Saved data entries
☆ ☆ ☆ ☆
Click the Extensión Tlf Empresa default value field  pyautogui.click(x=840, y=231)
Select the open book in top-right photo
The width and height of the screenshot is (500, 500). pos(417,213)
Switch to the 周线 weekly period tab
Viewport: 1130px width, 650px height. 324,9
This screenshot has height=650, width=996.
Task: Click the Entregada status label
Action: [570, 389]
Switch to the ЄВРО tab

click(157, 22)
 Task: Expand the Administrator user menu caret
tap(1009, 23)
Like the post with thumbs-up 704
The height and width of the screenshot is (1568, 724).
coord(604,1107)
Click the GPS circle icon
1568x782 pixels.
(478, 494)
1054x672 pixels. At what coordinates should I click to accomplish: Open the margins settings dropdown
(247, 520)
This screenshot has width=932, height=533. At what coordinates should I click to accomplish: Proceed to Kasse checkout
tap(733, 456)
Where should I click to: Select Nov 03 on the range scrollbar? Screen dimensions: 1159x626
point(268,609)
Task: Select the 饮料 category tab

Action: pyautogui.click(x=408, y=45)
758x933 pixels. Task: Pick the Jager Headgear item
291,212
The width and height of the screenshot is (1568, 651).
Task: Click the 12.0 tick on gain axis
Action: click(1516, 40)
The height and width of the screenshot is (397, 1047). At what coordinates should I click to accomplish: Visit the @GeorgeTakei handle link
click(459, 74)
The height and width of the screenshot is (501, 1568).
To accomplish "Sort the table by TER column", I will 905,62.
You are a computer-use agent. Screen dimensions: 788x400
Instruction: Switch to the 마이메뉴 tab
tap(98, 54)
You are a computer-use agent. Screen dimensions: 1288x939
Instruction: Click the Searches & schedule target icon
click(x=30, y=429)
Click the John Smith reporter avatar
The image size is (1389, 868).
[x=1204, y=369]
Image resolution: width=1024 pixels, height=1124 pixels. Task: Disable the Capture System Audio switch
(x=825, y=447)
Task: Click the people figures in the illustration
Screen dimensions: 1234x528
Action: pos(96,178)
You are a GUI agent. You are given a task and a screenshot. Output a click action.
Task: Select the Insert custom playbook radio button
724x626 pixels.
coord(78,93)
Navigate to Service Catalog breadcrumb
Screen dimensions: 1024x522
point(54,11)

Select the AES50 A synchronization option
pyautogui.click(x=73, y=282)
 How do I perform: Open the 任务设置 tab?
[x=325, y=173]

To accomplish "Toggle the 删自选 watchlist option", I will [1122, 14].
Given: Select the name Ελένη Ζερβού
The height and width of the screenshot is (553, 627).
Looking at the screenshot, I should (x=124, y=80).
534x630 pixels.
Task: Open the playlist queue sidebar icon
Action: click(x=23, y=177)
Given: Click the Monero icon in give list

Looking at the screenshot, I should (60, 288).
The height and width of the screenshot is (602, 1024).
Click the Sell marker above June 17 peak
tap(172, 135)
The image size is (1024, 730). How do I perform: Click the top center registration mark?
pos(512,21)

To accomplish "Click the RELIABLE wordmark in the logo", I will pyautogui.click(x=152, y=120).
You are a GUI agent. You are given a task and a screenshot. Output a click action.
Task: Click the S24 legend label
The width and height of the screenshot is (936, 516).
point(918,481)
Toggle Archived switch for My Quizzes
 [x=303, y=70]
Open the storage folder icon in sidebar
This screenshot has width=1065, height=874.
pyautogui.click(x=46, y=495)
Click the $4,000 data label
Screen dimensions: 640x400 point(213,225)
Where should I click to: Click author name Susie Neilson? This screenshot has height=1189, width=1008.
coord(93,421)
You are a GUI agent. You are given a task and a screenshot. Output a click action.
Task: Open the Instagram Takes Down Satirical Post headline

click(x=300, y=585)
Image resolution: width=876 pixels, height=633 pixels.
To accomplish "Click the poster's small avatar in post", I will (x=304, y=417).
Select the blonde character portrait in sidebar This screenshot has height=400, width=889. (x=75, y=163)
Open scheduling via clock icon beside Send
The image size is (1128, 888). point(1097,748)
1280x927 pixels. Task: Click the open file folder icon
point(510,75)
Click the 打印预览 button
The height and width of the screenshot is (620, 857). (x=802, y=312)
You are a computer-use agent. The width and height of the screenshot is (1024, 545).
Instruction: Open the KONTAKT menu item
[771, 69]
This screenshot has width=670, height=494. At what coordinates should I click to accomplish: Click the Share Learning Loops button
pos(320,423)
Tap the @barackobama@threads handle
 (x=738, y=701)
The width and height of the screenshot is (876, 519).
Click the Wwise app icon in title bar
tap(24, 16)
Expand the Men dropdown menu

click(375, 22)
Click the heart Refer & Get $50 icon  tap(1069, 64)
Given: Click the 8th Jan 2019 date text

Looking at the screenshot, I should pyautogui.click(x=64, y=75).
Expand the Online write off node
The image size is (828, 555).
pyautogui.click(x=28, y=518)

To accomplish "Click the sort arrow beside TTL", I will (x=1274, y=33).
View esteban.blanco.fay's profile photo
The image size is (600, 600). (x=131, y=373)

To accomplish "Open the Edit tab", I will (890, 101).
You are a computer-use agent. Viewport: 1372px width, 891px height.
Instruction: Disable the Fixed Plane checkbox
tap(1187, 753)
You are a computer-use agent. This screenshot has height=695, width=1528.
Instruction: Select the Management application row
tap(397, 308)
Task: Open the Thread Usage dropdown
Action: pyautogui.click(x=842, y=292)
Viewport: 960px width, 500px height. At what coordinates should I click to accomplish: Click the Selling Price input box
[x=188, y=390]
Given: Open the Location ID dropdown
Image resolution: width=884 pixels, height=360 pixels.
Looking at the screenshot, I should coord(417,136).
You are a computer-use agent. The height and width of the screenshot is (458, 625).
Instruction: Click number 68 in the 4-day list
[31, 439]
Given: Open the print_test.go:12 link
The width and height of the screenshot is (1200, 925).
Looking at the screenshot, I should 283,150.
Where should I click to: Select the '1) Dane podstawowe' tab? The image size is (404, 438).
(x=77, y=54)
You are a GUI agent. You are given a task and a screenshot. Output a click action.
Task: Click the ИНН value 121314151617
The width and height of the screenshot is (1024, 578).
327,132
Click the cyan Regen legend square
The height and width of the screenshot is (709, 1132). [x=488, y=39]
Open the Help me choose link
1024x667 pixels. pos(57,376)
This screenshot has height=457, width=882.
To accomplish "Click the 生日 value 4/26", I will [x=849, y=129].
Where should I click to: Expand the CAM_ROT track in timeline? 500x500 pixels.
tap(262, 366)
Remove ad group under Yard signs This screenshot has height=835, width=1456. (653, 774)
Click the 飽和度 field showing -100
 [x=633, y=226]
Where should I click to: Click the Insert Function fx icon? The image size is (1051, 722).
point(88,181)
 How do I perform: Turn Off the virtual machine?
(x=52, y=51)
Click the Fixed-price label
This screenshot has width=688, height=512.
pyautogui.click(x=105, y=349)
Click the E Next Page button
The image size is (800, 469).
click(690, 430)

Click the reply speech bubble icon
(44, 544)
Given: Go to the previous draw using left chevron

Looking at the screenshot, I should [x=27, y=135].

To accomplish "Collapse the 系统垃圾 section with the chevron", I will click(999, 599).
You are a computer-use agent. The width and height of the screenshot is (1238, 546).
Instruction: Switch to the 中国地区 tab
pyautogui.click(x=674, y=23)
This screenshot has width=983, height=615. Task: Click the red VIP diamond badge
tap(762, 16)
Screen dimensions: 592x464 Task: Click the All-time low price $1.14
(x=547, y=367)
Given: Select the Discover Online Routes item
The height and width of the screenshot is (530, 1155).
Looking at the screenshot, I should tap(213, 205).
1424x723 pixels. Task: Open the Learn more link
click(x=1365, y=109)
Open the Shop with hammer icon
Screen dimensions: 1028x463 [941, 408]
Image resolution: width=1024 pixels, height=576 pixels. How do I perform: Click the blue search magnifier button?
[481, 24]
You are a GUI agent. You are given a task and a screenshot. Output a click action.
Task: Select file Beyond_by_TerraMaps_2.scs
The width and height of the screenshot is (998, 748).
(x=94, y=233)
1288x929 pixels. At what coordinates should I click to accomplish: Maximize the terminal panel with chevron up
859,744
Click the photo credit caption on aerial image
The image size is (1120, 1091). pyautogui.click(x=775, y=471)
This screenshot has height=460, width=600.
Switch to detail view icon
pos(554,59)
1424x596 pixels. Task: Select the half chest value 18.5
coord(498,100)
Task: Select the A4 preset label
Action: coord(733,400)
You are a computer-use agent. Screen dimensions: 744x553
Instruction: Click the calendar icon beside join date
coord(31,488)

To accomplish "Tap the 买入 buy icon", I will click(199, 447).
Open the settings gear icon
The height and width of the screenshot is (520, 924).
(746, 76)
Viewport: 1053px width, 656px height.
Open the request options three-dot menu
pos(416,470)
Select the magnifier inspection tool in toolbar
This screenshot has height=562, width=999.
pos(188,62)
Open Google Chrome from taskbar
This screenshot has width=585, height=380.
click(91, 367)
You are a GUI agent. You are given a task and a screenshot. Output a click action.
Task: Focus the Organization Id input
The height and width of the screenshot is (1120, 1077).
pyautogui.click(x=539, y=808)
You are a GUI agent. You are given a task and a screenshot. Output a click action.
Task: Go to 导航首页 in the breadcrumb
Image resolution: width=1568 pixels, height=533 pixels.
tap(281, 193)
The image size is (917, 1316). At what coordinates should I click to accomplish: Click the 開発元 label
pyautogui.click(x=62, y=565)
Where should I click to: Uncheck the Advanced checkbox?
☆ ☆ ☆ ☆
_The problem_
The answer must be every line of the entries that includes the word "breadcrumb".

_Response_
Navigate to Service Catalog breadcrumb
Task: Go to 导航首页 in the breadcrumb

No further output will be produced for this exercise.